"""
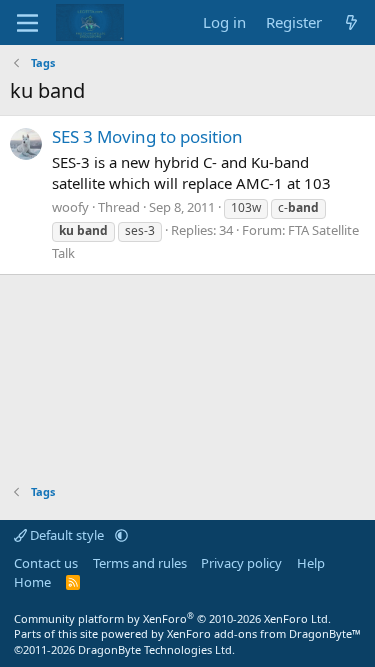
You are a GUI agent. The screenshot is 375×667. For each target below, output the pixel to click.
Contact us (46, 563)
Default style (67, 535)
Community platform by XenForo (172, 618)
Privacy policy (241, 563)
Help (311, 563)
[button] (121, 535)
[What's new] (351, 22)
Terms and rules (140, 563)
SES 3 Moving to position (147, 136)
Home (32, 582)
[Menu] (27, 23)
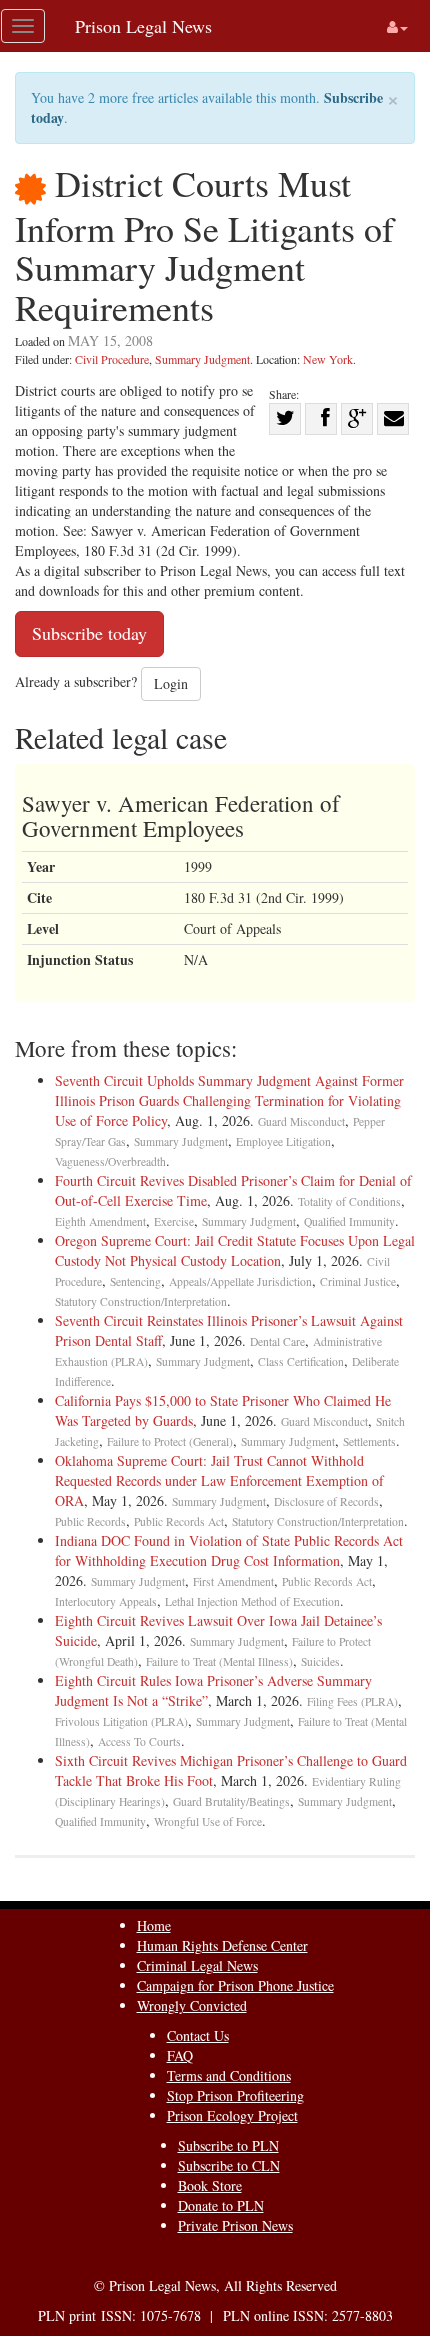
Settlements (369, 1441)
"""
GOAL OF THE EXERCISE
From the line containing "Contact us (46, 563)" to the end of the data above, give those lines again verbatim, with both endpoints included and no images.

OUTPUT FOR THIS TASK
Contact us (46, 563)
Default style (67, 535)
Community platform by XenForo (172, 618)
Privacy policy (241, 563)
Help (311, 563)
[button] (121, 535)
[What's new] (351, 22)
Terms and rules (140, 563)
SES 3 Moving to position (147, 136)
Home (32, 582)
[Menu] (27, 23)
Settlements (369, 1441)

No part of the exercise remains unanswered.